438. Find All Anagrams in a String

Problem statement

Given a string s and a non-empty string p, find all the start indices of p's anagrams in s.

Strings consists of lowercase English letters only and the length of both strings s and p will not be larger than 20,100.

The order of output does not matter.

Example 1:

Input:
s: "cbaebabacd" p: "abc"

Output:
[0, 6]

Explanation:
The substring with start index = 0 is "cba", which is an anagram of "abc".
The substring with start index = 6 is "bac", which is an anagram of "abc".

Example 2:

Input:
s: "abab" p: "ab"

Output:
[0, 1, 2]

Explanation:
The substring with start index = 0 is "ab", which is an anagram of "ab".
The substring with start index = 1 is "ba", which is an anagram of "ab".
The substring with start index = 2 is "ab", which is an anagram of "ab".

Solution

This is an anagram problem. As defined from Google translation: "a word, phrase, or name formed by rearranging the letters of another, such as cinema, formed from iceman."

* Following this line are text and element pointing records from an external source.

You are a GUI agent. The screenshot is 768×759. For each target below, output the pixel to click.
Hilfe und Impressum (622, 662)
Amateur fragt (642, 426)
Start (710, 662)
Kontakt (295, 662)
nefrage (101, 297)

That means all anagrams have the same letters but different combination, obviously, we can get the same string if we sort two anagrams. This is a key two strings to compare.

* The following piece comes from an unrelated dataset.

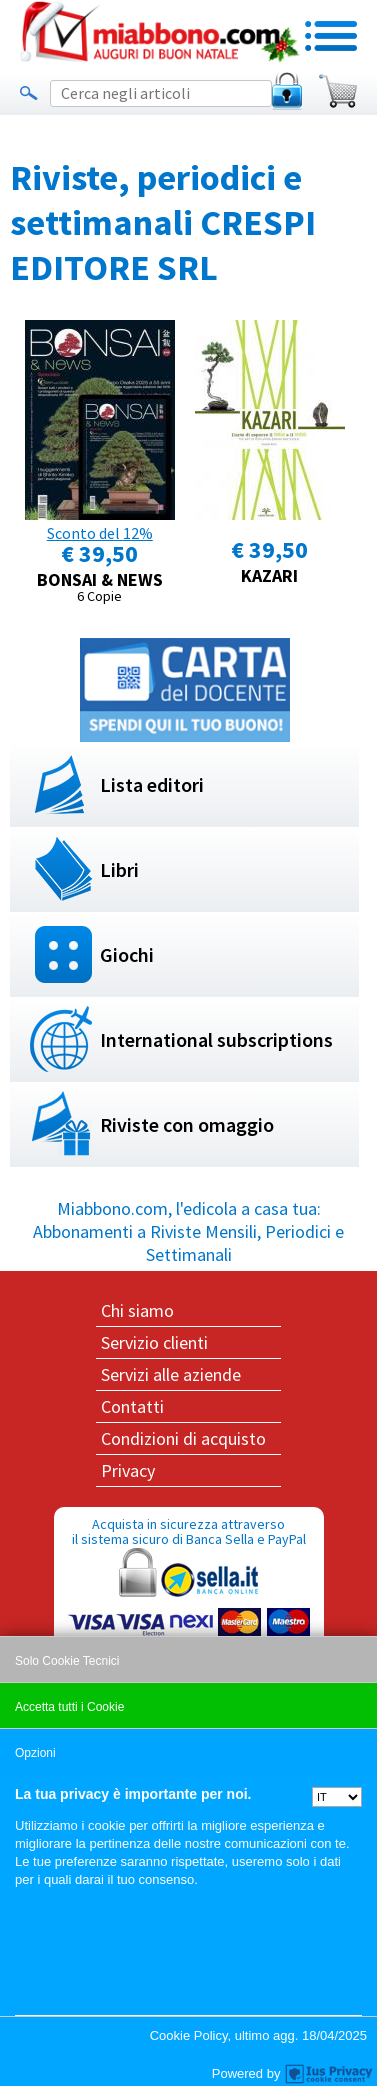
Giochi (127, 954)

Solution one: compare each sub-strings(TLE).

• sort the string p
• Loop from s, find the sub-string with the same size with p, sort the sub-string, compare they are equal or not.

Suppose the size of p is m, the size of s is n.

Time complexity is O(nmlgm).

class Solution {
public:
    vector<int> findAnagrams(string s, string p) {
        sort(p.begin(), p.end());
        int size = p.size();
        if(s.size() < p.size()){
            return {};
        }
        vector<int> indices;
        for(int i = 0; i <= s.size() - size; i++){
            string str = s.substr(i, size);
            sort(str.begin(), str.end());
            if(str == p){
                indices.push_back(i);
            }
        }
        return indices;
    }
};

Solution two: sliding window(AC)

This is a very classical idea to solve the problem. We keep a sliding window with the size of string p, recording the appearances of each letter in this window(since all lower case letters). Compare the vector with target(the vector of p).

Update the appearances each time when we move the sliding window.

Time complexity is O(26n) -- > O(n), since 26 is a constant number. space complexity is O(26 * 2) --> O(1), since it does not expand with the size of string increases.

class Solution {
public:
    vector<int> findAnagrams(string s, string p) {
        vector<int> pv(26, 0), sv(26, 0), indices;
        if(s.size() < p.size()){
            return {};
        }
        for(int i = 0; i < p.size(); i++){
            ++sv[s[i] - 'a'];
            ++pv[p[i] - 'a'];
        }
        if(sv == pv){
            indices.push_back(0);    
        }
        for(int i = p.size(); i < s.size(); i++){
            ++sv[s[i] - 'a'];
            --sv[s[i - p.size()] - 'a'];
            if(sv == pv){
                indices.push_back(i - p.size() + 1);
            }
        }
        return indices;
    }
};